* [DATA FOR ANALYSIS]
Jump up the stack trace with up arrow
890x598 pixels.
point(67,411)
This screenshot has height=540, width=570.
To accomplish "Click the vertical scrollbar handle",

* [WHAT THE TASK ASKS] Copy out the records above without altering anything.

* [RESULT OF THIS EXERCISE]
Jump up the stack trace with up arrow
890x598 pixels.
point(67,411)
This screenshot has height=540, width=570.
To accomplish "Click the vertical scrollbar handle",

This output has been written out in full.